[Element lookup listing]
Start

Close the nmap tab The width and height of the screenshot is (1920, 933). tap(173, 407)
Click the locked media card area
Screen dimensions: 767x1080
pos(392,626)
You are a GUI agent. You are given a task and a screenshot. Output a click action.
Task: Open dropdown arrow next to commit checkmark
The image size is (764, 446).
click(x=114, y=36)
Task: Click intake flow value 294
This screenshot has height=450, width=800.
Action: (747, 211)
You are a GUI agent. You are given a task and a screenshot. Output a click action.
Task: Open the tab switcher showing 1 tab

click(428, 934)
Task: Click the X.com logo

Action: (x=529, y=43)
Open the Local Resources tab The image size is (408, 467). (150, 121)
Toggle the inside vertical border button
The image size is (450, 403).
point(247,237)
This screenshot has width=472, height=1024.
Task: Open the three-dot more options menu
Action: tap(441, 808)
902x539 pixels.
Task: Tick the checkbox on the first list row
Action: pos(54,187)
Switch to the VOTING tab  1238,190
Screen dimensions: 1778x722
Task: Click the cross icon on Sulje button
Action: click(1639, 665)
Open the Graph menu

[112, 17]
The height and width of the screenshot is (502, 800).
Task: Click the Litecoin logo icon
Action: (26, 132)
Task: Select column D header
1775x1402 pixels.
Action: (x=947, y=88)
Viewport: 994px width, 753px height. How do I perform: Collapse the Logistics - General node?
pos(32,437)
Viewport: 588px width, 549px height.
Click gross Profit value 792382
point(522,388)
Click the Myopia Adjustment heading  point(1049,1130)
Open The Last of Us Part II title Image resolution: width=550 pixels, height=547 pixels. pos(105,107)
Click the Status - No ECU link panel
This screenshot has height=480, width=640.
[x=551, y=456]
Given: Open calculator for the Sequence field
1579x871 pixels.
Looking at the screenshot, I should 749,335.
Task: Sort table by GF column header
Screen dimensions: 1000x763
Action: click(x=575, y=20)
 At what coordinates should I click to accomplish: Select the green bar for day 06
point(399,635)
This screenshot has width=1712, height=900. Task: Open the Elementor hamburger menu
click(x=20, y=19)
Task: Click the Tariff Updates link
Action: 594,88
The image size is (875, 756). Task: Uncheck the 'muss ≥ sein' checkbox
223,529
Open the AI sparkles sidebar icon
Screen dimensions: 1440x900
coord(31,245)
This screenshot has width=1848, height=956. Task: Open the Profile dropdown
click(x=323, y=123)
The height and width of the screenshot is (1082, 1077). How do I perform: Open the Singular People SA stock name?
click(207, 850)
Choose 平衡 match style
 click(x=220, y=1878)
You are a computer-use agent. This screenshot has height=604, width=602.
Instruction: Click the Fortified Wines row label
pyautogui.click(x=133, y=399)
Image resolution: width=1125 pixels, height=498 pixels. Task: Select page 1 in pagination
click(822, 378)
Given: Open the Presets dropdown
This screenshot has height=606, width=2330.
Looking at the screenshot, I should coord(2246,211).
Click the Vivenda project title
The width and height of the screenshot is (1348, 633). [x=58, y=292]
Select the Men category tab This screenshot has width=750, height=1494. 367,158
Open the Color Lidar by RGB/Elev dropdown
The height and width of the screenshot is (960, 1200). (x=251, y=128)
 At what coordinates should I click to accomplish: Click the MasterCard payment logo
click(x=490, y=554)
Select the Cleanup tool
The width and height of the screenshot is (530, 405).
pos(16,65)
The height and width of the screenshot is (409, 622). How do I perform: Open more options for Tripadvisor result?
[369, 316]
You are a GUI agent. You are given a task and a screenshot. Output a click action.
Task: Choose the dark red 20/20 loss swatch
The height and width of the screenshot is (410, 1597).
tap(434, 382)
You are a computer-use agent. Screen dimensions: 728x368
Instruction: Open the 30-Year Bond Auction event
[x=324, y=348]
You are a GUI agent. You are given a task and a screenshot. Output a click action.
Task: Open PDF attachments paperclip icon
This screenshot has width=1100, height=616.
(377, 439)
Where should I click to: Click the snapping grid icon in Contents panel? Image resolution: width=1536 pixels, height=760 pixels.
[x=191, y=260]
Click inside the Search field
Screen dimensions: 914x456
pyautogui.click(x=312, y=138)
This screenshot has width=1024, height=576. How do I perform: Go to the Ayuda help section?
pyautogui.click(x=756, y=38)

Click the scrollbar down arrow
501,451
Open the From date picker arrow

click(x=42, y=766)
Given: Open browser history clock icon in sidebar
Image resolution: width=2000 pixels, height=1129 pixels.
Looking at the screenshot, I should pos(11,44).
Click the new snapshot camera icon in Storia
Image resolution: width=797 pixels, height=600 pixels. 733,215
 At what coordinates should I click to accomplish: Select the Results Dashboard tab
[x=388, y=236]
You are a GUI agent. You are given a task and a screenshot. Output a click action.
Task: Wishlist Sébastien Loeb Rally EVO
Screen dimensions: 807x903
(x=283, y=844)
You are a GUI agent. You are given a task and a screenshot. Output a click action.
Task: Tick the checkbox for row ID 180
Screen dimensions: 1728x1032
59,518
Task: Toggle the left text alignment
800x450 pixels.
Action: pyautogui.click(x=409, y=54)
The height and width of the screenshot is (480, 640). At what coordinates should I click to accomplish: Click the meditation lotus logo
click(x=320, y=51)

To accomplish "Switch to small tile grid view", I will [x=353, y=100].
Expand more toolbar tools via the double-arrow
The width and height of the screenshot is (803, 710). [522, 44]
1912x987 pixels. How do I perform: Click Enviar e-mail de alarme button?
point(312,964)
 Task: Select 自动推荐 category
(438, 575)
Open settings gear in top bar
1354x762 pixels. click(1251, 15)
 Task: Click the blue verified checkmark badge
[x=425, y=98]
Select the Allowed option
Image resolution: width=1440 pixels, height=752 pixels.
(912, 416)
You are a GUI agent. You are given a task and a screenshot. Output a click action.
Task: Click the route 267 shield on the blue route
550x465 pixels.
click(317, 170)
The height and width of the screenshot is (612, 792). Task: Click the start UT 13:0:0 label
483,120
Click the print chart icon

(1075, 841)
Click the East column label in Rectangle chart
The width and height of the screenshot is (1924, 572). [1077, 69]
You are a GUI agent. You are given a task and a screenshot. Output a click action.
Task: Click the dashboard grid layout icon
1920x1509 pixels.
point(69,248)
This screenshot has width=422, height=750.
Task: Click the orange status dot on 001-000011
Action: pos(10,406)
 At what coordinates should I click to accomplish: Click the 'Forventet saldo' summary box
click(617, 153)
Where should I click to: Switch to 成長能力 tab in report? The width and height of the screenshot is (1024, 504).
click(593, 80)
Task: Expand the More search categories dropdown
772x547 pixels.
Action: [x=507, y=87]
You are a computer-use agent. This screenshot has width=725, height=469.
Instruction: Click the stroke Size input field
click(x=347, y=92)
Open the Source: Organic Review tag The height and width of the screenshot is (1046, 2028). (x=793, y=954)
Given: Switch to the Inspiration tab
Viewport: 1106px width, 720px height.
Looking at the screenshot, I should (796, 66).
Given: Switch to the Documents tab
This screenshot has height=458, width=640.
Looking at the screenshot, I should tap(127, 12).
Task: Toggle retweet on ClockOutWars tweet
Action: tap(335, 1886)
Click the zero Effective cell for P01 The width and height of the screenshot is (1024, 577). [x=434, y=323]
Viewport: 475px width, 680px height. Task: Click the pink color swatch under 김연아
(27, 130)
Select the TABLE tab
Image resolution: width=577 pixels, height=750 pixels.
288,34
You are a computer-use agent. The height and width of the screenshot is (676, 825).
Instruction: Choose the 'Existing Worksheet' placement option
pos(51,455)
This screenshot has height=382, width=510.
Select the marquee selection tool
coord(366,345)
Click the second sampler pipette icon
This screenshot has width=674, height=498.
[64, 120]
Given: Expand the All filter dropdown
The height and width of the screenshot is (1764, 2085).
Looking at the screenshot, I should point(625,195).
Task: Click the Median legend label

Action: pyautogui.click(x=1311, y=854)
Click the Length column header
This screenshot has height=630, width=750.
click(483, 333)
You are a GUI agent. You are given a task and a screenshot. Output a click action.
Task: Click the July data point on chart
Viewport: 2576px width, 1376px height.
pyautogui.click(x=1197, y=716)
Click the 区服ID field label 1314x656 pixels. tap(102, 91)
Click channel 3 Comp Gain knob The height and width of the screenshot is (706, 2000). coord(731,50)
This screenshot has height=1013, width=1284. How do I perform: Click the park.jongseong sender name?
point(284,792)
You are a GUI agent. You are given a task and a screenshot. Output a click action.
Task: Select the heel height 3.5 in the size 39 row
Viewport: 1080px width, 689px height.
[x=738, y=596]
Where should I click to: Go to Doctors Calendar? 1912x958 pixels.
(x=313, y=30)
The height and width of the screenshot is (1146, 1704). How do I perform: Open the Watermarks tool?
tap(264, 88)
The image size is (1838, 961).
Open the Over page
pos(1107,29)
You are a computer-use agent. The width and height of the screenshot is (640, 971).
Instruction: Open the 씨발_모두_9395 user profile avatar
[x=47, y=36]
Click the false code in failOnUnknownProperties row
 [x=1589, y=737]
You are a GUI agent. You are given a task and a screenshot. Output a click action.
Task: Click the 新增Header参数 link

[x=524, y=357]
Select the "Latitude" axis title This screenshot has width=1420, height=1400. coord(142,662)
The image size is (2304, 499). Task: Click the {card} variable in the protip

End

→ **The exercise**
Rewrite the part of the listing that opens with the line containing "Click the scrollbar down arrow" and closes with the line containing "Image resolution: width=797", switching "icon" to "symbol" and changing nothing else.

→ **Answer**
Click the scrollbar down arrow
501,451
Open the From date picker arrow

click(x=42, y=766)
Given: Open browser history clock symbol in sidebar
Image resolution: width=2000 pixels, height=1129 pixels.
Looking at the screenshot, I should pos(11,44).
Click the new snapshot camera symbol in Storia
Image resolution: width=797 pixels, height=600 pixels. 733,215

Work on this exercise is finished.